No longer did I hear their negative voices telling me what I would be, instead I felt rather important, grown up, I was asked to speak to a class, wow me, and I really think I made a difference, well I hope I did.
Seeing Mr Pratt made me feel even more confident to go see the other teachers. My R.E teacher had no hope for me, I just had to find her. There she was in the staff room, I called over to her and she was shocked to see me. Miss got up and came over with such a smug look on her face that I was about to wipe off. “Maria, what brings you here today? needing a reference for work?” This was It, the door way was open for me to score a knockout… ‘No actually, I go to fulltime college and got a distinction and ‘good pass’ in my first year. I came to let Miss Gardner know as I’m studying City & Guilds 706 1/2 Cooking for the Catering Industry.’ Oh the grin that automatically grew on my face was immeasurable, “Well imagine that, who would’ve thought ay, good for you, I secretly knew you had it in you, you just needed to dig deep and find it for yourself. I hope this means you have chosen your friends much more wisely than you did in school.
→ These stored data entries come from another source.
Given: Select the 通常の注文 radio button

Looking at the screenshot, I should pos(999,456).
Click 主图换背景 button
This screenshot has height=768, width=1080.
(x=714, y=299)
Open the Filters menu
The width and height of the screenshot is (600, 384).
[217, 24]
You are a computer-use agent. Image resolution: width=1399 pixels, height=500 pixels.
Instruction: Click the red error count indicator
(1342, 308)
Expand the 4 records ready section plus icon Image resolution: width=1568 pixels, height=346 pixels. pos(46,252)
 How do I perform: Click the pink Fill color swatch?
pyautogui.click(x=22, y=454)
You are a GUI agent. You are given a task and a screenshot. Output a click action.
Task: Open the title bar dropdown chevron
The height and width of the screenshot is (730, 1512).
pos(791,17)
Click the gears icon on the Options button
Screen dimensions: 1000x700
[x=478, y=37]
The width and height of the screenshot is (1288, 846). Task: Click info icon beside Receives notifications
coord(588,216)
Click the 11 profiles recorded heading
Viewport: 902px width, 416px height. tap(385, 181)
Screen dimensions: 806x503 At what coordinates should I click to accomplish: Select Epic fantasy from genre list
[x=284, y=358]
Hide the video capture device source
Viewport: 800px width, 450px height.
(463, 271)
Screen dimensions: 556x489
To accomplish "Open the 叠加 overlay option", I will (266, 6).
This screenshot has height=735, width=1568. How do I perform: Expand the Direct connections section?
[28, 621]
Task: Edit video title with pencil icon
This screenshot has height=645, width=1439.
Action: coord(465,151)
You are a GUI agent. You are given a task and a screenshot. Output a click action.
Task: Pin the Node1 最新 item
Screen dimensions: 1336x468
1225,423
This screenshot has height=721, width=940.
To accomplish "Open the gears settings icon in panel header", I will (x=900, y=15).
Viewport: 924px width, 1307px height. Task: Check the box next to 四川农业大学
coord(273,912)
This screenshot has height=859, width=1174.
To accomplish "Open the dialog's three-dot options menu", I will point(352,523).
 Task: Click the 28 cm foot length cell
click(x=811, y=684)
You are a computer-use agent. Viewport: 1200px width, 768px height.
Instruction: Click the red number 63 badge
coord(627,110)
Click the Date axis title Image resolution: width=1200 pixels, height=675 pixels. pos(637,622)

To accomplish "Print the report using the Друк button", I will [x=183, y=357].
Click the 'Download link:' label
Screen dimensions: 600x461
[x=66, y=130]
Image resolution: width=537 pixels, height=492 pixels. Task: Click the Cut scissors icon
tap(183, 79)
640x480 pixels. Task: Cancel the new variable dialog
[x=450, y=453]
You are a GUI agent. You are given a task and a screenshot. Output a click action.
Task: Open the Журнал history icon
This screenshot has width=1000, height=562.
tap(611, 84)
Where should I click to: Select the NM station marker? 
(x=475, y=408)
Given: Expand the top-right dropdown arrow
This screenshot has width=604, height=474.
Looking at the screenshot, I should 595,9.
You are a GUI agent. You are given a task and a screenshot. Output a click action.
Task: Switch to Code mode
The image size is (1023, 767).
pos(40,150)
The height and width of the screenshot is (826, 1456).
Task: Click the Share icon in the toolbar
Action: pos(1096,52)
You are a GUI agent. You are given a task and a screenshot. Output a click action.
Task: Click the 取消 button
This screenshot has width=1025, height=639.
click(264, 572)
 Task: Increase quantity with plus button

I must say I am proud of your success, keep it up.” ‘Thank you Miss.’ and with that I said goodbye and walked away with my eyes popped open in disbelief… did I just hear right?
My goodness, the two teachers I was cheeky to the most, the two that told me if I’d continued in my path I would amount to nothing… their words back then stung and I guess its what pushed me not to be who they said I’d be, but be who I know I am. I am bright, creative, polite, kind and eager to learn and do well. They knew all along, wow, they really did believe in me, maybe it was I that needed to believe in me, that without trying to fit in with ‘the crowd’ I can be anything I wanted to be.
Oh my goodness
Can it be?
I am the queen of Black Jack
And it sets me free.
Drowning out the voices of past
Voices that said in education I would not last
Telling me my life is a waste with an empty head
So what was the point then?
Why was I born? I should be dead.
Teachers had no idea
Neither did I, in some ways I didn’t care…
Yes I did
I wanted to prove I could be loved
But these guys I was with made me…
And made me see
That real love just seemed not to be attached to me
Keep them keen but treat them mean
That way I give them no time to affect me
Voices of high school that followed me
Stalking me like the grim reaper
Waiting for me to fail my exam paper
Literacy, language barriers and numeracy
I needed to attend classes consistently.
Focus and psychologically tell myself I have a purpose
And there you have it…
I did it…
Passed with a distinction
Amount to nothing they said
Now I can dig a whole and put those dead voices to rest
Look ahead my soul tells my head
Yes I am walking in the right direction.
The teachers that first caused negative affliction
Smile as they see a less rebellious me
They pat me on the back and say they’re proud of my results
In a moment, I forgot all their past insults
The plan now is to study hard against all possible contingencies
Which means I must behave and attend classes with consistency
So I can receive all that’s in my ordained destiny.